TEXTO DO DOCUMENTO —
------

Coronel bolsonarista que negava gravidade do coronavírus quase morre de covid e avisa: “O vírus é mortal”

Atualizado em 23 de setembro de 2020 às 21:05
O coronel, nos tempos em que demonstrava arrogância, e agora, no leito hospitalar

Por Joaquim de Carvalho

O coronel da reserva Carlos Alves, que ganhou notoriedade ao ameaçar a ministra Rosa Weber, presidente do TSE nas eleições de 2018, e mais recentemente por divulgar vídeos que colocam em dúvida a pandemia, andou sumido da rede social. Hoje, ele reapareceu, depois de 24 dias sem postar nada no YouTube, onde tem mais de 90 mil inscritos. E revelou que quase morreu por conta do coronavírus.

Carlos Alves também ameaçou o STF e, por medida cautelar, é proibido de se aproximar da corte em Brasília.

No vídeo de hoje, o homem que demonstrou arrogância quase chora, ao falar do que sofreu por causa do coronavírus, que não considerava grave como os cientistas diziam.

Segundo seu relato, no dia 12 de setembro, ele teve parada cardíaca durante cinco minutos, o cérebro deixou de receber oxigênio, e ele desmaiou.

A mulher fez massagem cardíaca enquanto ele defecava e urinava. “Como acontece com todas as pessoas que morrem”, afirmou.

Carlos Alves expeliu pela boca um líquido esverdeado, que ele comparou ao vômito que apareceu no filme O Exorcista.

Foi levado para o hospital e lá ficou até que hoje, sete dias depois, ele voltasse a se comunicar com seus seguidores.

Seu relato é muito do diferente de outro que fez no dia 6 de maio, quando a pandemia já estava em ascensão.

No Rio de Janeiro, onde mora, havia oficialmente mais de 60 mil casos notificados e cerca de 5 mil óbitos. Hoje são cerca de 260 mil casos, e 17 mil mortes.

No Brasil, são mais de 4,6 milhões de casos e cerca de 140 mil óbitos.

Na live realizada em maio, o coronel está em um cemitério no Rio de Janeiro, que ele avisa ser um dos maiores da cidade. A intenção dele é mostrar que há exagero nas notícias sobre a pandemia.

“Mas o que eu quero mostrar a vocês meus amigos é que o ccoroavírus deve ter feito um milagre tremendo. Fala-se em muitas mortes, milhares de mortos, milhares de pessoas baixadas aos hospitais e, no entanto, vejam bem a tranquilidade, o vazio em um cemitério”, comenta.

Ele, então, decide entrevistar funcionários do cemitério, próximo do carrinho onde se lê Rio Pax.

“Como está o movimento aqui no cemitério? Está normal?”.

------

DADOS FORNECIDOS —
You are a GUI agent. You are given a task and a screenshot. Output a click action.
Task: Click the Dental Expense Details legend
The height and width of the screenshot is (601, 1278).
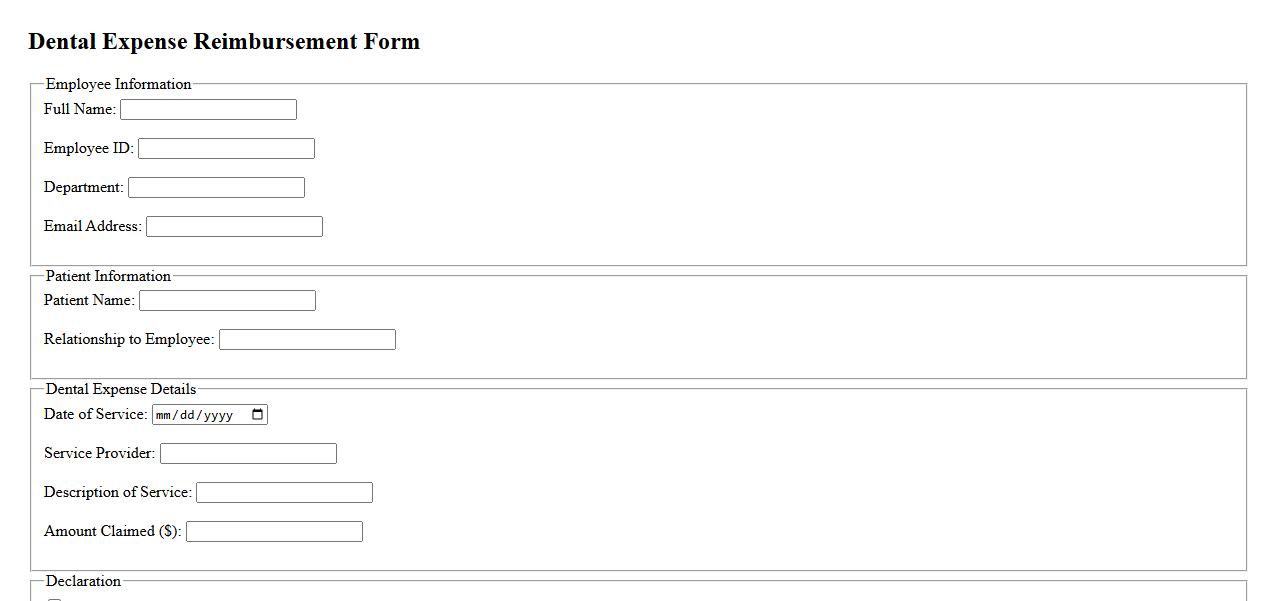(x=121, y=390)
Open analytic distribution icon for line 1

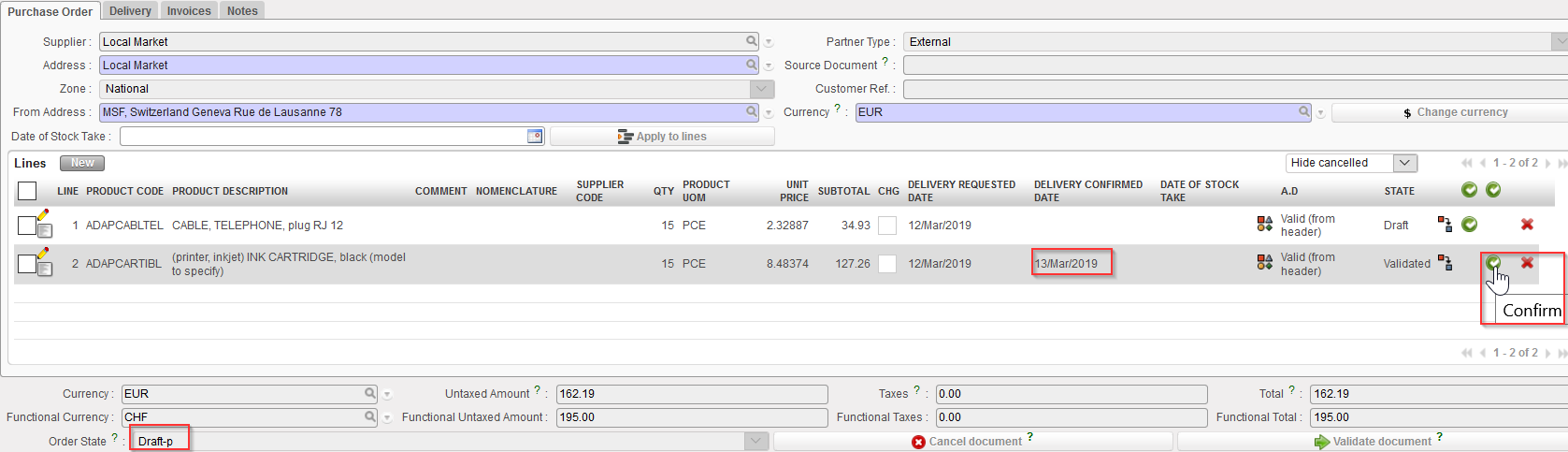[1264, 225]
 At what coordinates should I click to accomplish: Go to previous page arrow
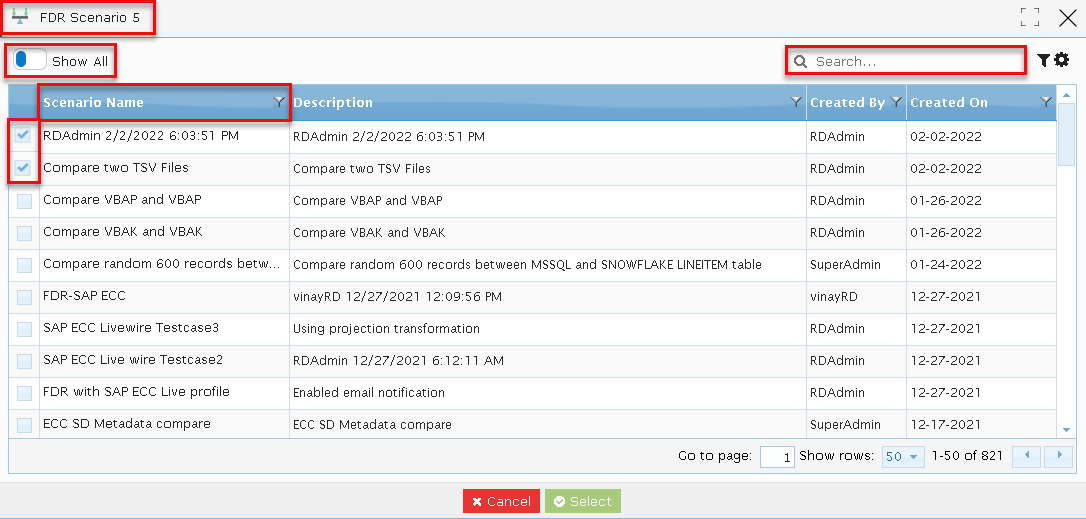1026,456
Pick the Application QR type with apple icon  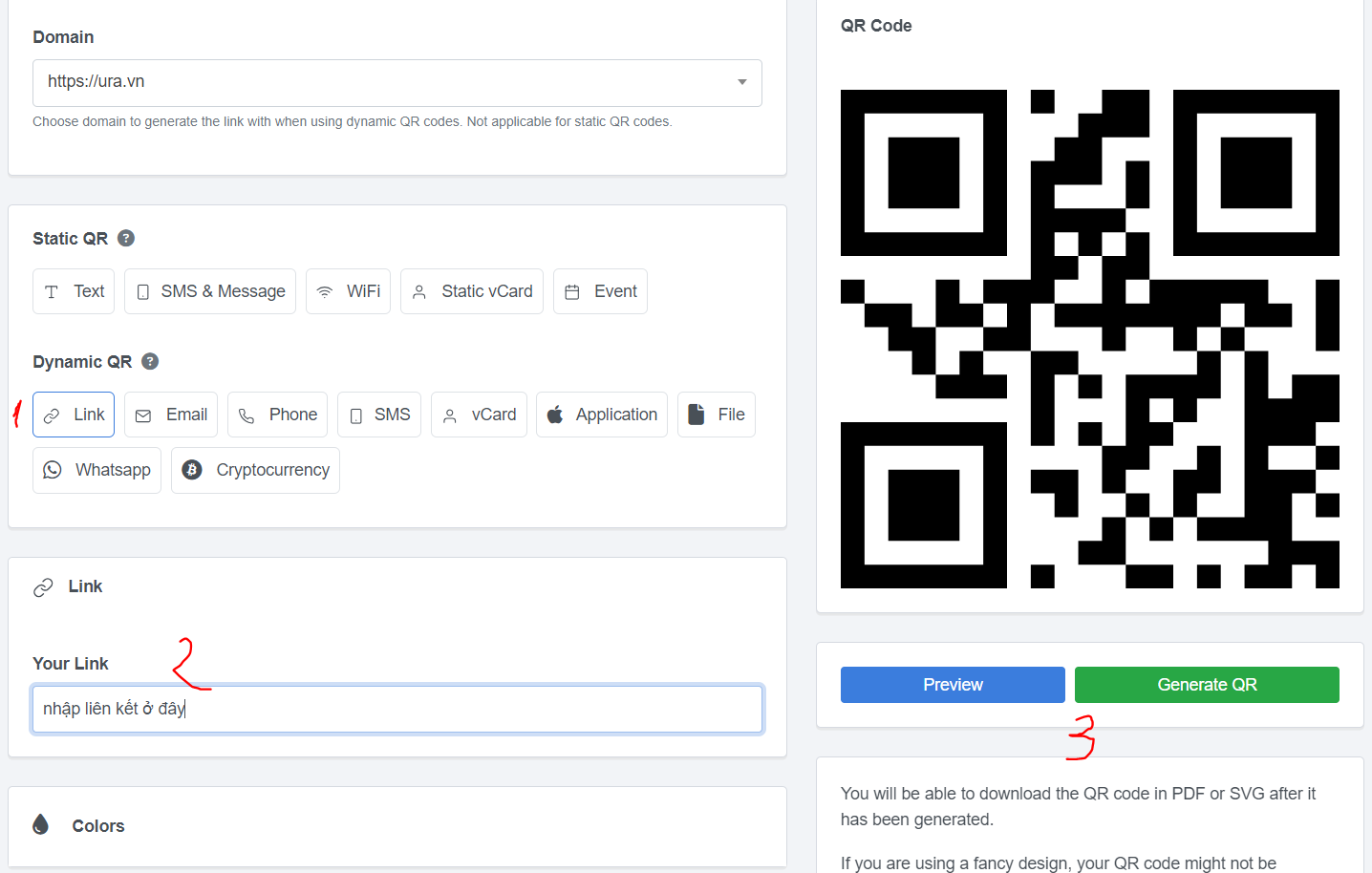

------

AÇÃO NECESSÁRIA 1 —
Responda com base na reportagem sobre o coronel Carlos Alves:
(a) Quantos inscritos ele tem no YouTube?
(b) Em que data ele teve a parada cardíaca, segundo o próprio relato, e quanto tempo ela durou?
(c) Em que lugar ele estava na live feita em maio?
AÇÃO NECESSÁRIA 2 — Continue, por favor, a reportagem sobre o coronel Carlos Alves a partir do ponto em que ela termina.

RESPOSTA DO EXERCÍCIO 1 —
(a) Mais de 90 mil inscritos.
(b) No dia 12 de setembro; a parada durou cinco minutos.
(c) Em um cemitério no Rio de Janeiro, que ele apresenta como um dos maiores da cidade.

RESPOSTA DO EXERCÍCIO 2 —
O funcionário não percebe que o coronel fala com ele e continua a mexer nos pequenos contêineres de lixo. O coronel segue na narrativa. “

Normalmente, o cemitério, minha família toda está enterrada aqui. Nossa, é cheio demais, está vazio demais. Está vazio, vazio, vazio, vazio.”

O funcionário pergunta então se o coronel fala com ele.

“Não, não. Não estou falando com você, não.”

O coronel continua caminhando e, aparentemente, toca no tema central do vídeo:

“Afinal de contas, estamos sendo enganados? O que está por trás do coronavírus? Qual é, realmente, a intenção da nova ordem mundial, mancomunada com governantes mal intencionados?”

Ele se dirige à capela e comenta que está vazia. “Não há velório”.

O coronel registra que só os coveiros estão no local e diz que, há mais de dois meses, ninguém é enterrado ali.

“A pergunta que não quer calar: Onde estão sendo enterrados, onde estão sendo sepultados os mortos do chamado coronavírus? Onde? É o que nós queremos saber: não é montagem, não é fake. Eu estou realmente dentro de um cemitério.

Alves compara o cenário vazio com o dia em que o tio foi sepultado, em 2018. “Além do meu tio, havia mais uns dez ou 15 sepultamentos aqui”.

Ele, então, coloca em dúvida as informações oficiais sobre a pandemia.

“O que está acontecendo, gente? O que está acontecendo? Só Deus sabe o que se passa na mente satânica das pessoas que estão tentando destruir o nosso país. Tudo por ganância. Estão tentando destruir o Brasil.”

Quando foi internado no Hospital Central do Exército, no Rio de Janeiro,  o coronel descobriu que estava com 50% do pulmão comprometido.

No vídeo de hoje, ele não faz propaganda da cloroquina, embora diga que o medicamento fez parte do coquetel que lhe foi ministrado, juntamente com muitos outros remédios.

Ele também recomenda aos seguidores que usem a máscara ao irem para a rua, o que ele não fez, por exemplo, em maio deste ano, quando transmitiu a live diretamente do cemitério.

Também falou para os que o seguem para respeitarem o distanciamento social, o que Bolsonaro — a quem ele apoiou a ponto de ameaçar Rosa Weber — não faz, como se vê em seus atos de campanha eleitoral antecipada.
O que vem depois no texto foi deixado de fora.